This isn't directly related to the question, but I was reading about the newly released JDK 16 today and there is initial support for explicit vectorized operations, which might be interesting to explore for anyone considering building a Java DataFrame implementation.

https://openjdk.java.net/jeps/338

On Tue, Mar 16, 2021 at 5:43 PM Andrew Melo <andrew.melo@gmail.com> wrote:
I can't speak to how complete it is, but I looked earlier for
something similar and ran across
https://github.com/deeplearning4j/nd4j .. it's probably not an exact
fit, but it does appear to be able to consume arrow buffers and expose
them to java.

Cheers
Andrew

On Tue, Mar 16, 2021 at 6:36 PM Wes McKinney <wesmckinn@gmail.com> wrote:
>
> This has been asked several times in the past but I'm not aware of
> anything "dataframe-like" in Java that's build against Arrow (or
> otherwise) that fills the kind of need that pandas does. There was a
> Scala project some years ago Saddle [1] (not Arrow-based) built
> initially by one of the early pandas developers but I don't think it's
> still being actively developed.

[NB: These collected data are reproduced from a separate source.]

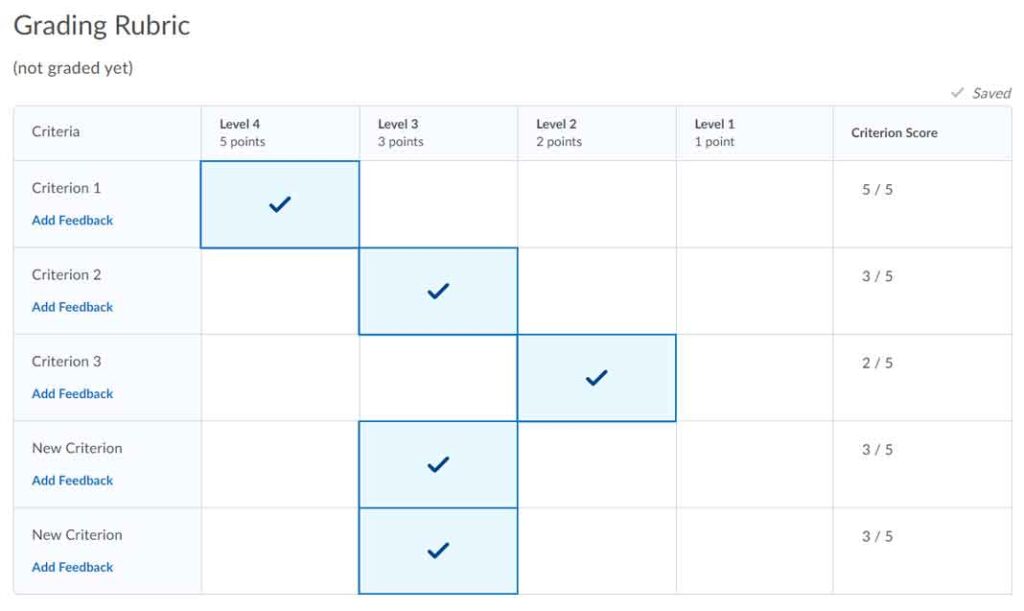Click Criterion 1 score 5 / 5
Image resolution: width=1024 pixels, height=611 pixels.
click(877, 190)
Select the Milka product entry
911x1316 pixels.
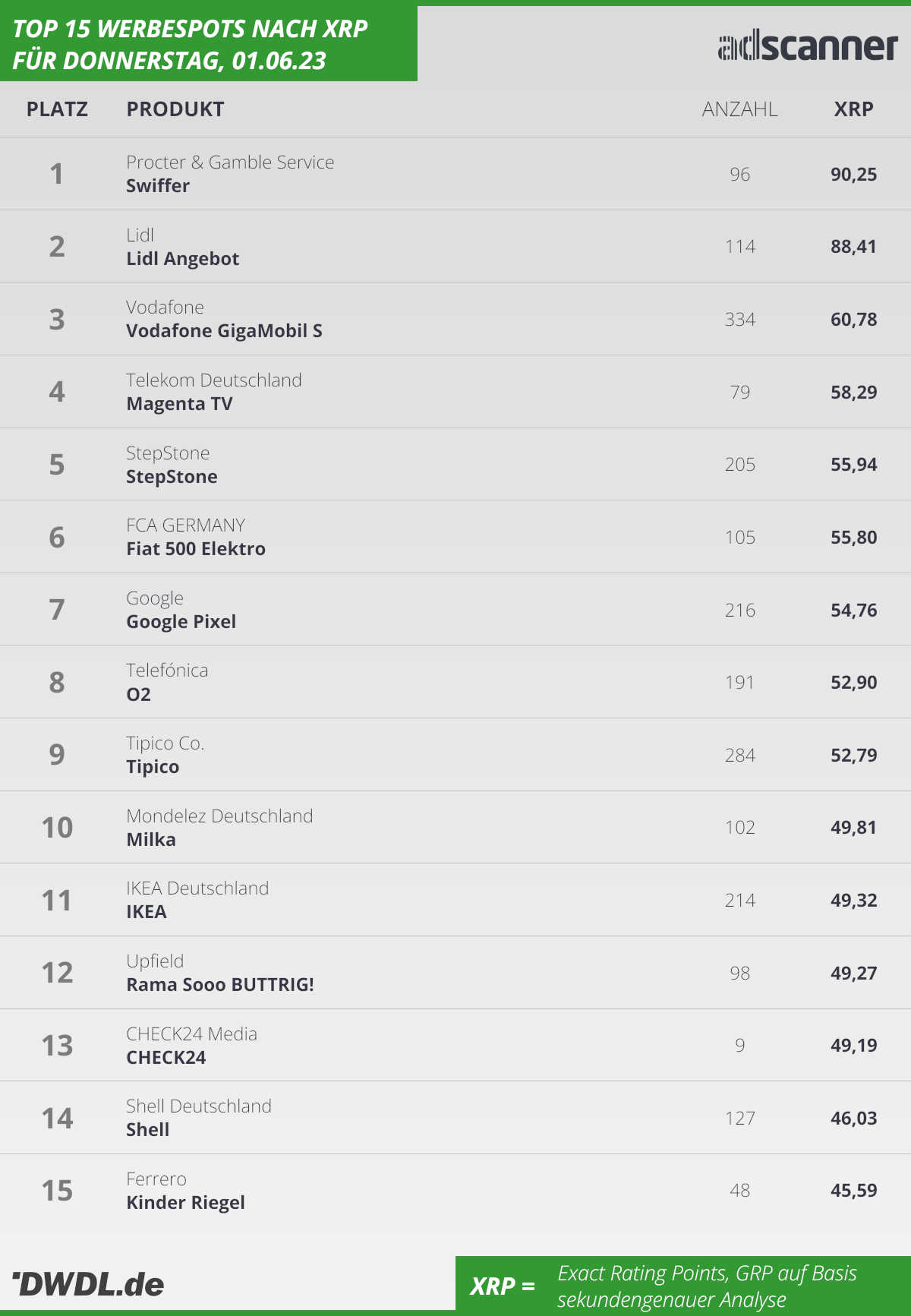click(x=151, y=840)
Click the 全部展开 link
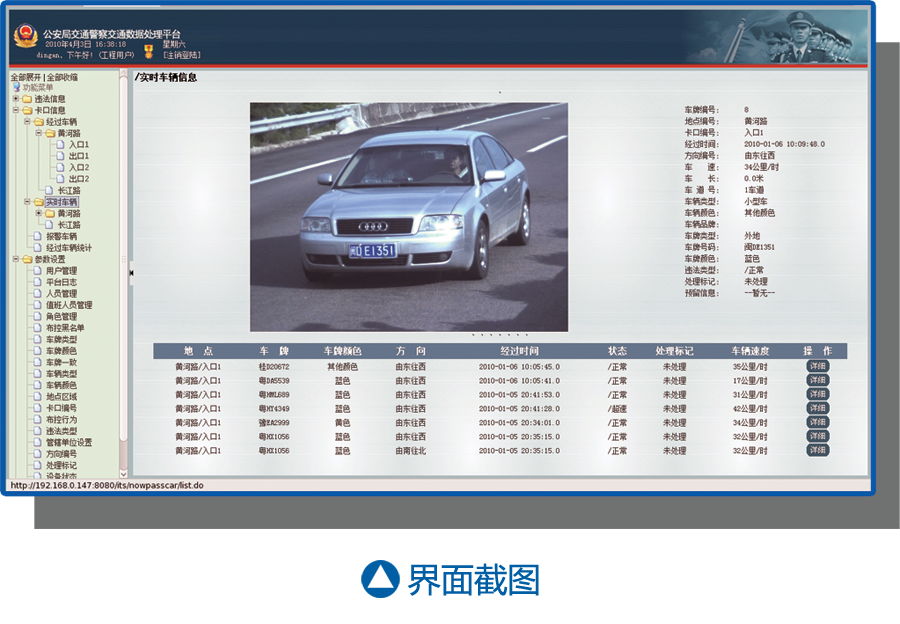Viewport: 900px width, 624px height. 26,77
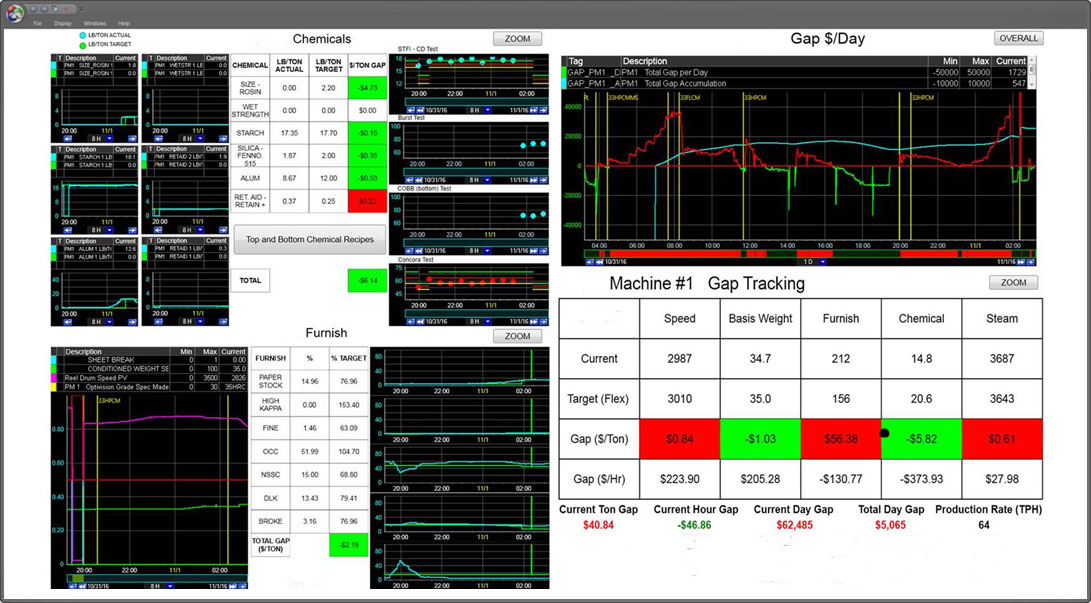This screenshot has height=603, width=1091.
Task: Toggle the green GAP_PM1 Total Gap per Day trace
Action: point(565,74)
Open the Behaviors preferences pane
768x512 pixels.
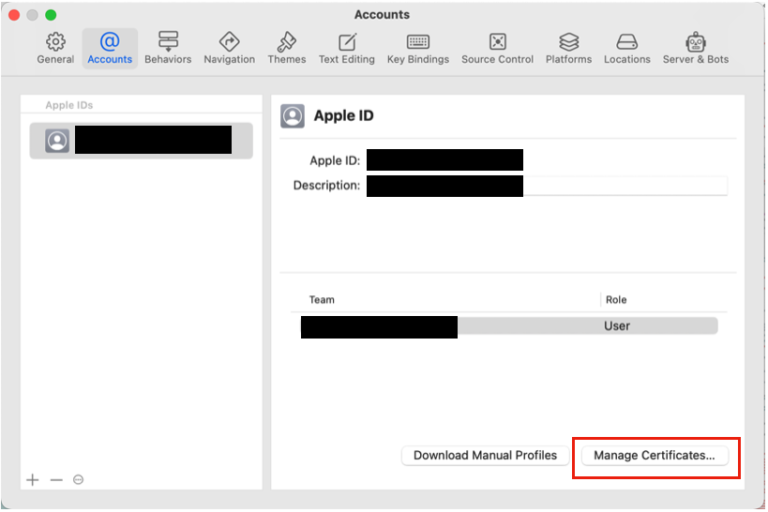168,47
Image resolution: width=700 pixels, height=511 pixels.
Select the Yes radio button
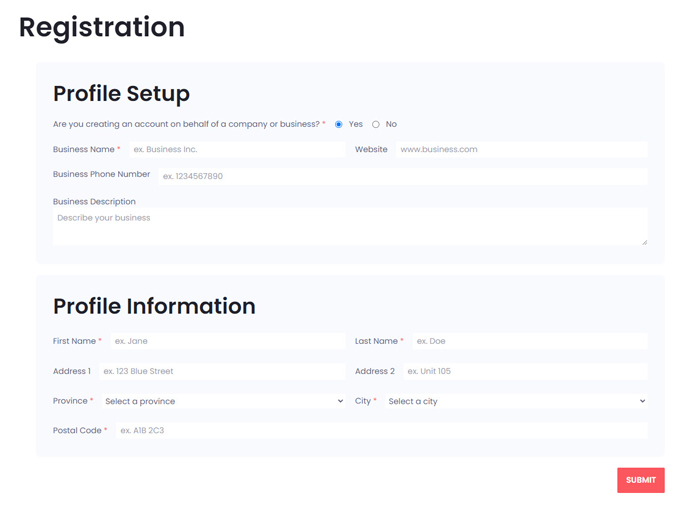[x=338, y=125]
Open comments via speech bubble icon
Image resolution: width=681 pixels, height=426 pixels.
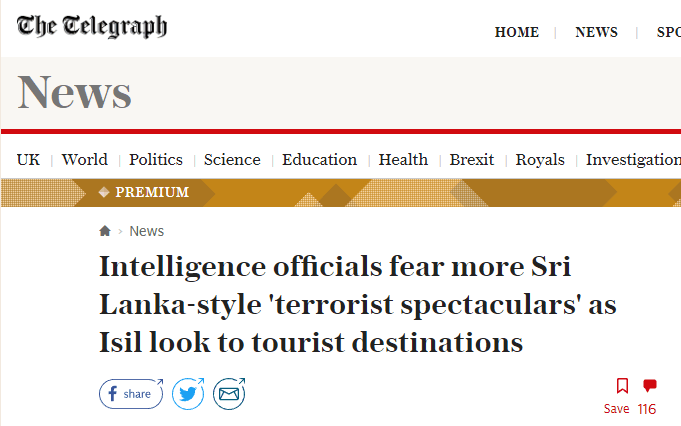coord(650,386)
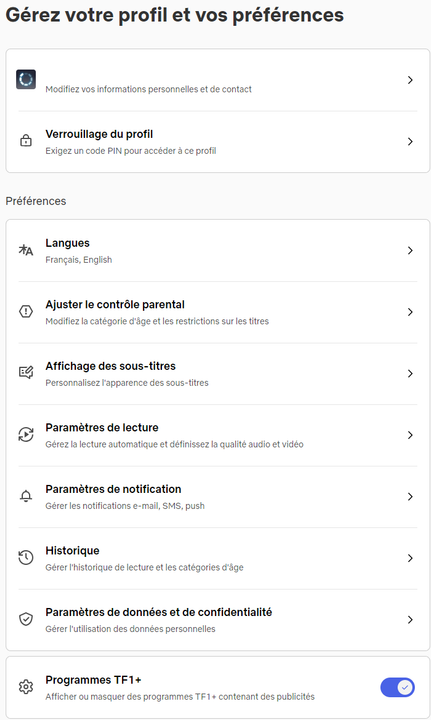This screenshot has height=720, width=431.
Task: Click the playback settings icon
Action: 26,434
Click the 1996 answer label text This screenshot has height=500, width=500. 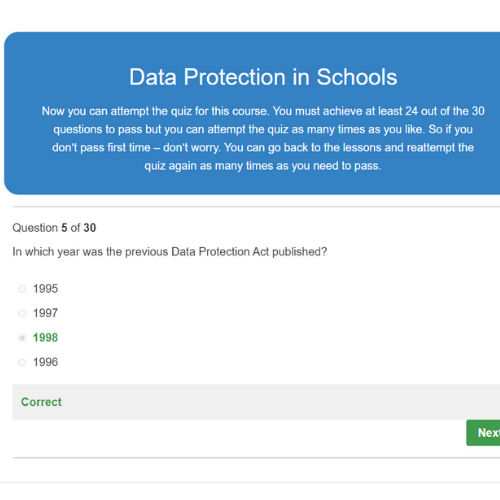pyautogui.click(x=45, y=362)
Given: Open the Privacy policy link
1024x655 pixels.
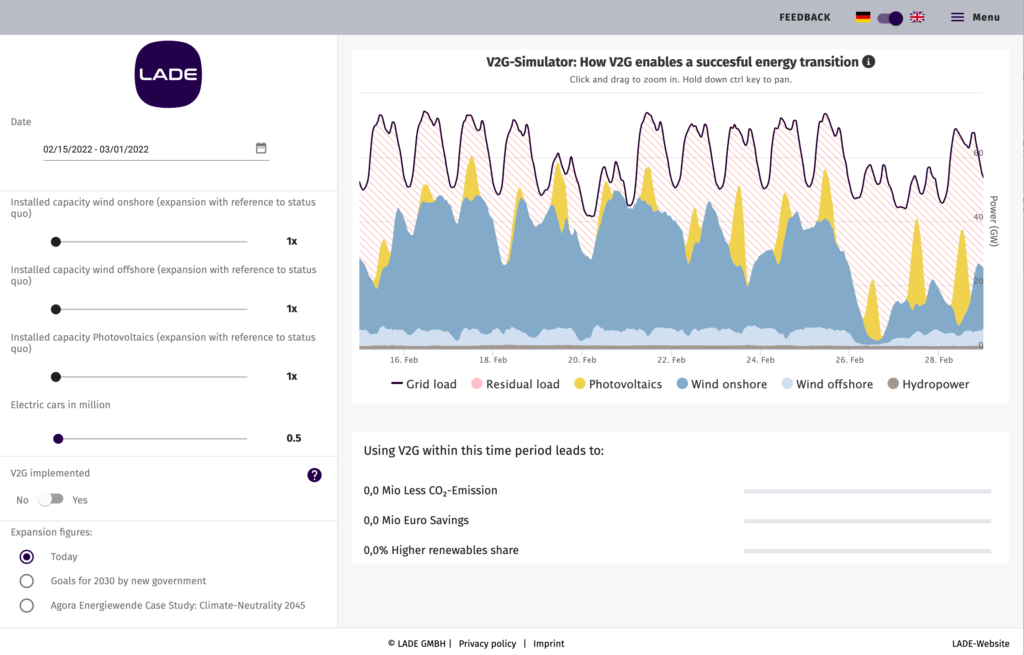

To build a higher-level Java API on
> top of the Arrow Java libraries would be incredibly useful to the
> community I'm sure.
>
> [1]: https://github.com/saddle/saddle
>
> On Tue, Mar 16, 2021 at 5:06 PM Paul Whalen <pgwhalen@gmail.com> wrote:
> >
> > Hi,
> >
> > I've been using Arrow for some time now, mostly in the context of Arrow Flight between Java and Python.  While it's quite easy to convert Arrow data in Python to a pandas dataframe and manipulate it, I'm struggling to find an obvious analogue on the Java side.  VectorSchemaRoot is useful for loading/unloading/moving data, but clumsy for doing higher level operations, especially joins/aggregations/etc across "tables".
> >
> > In other words, if I wanted to load non Arrow formatted data from somewhere into Java, manipulate it with a dataframe like API, and then send the result somewhere via Flight, what library would be the best/simplest way to accomplish that?  I see lots of progress in other languages, but I'm wondering what would be recommended for Java.
> >
> > I'm currently looking at Spark SQL just in-application, but that seems a touch heavyweight, and I'm not sure it would do exactly what I've described (nor am I terribly familiar with Spark in the first place).
> >
> > If the premise of this question is flawed, please feel free to correct me.
> >
> > Thanks!
> > Paul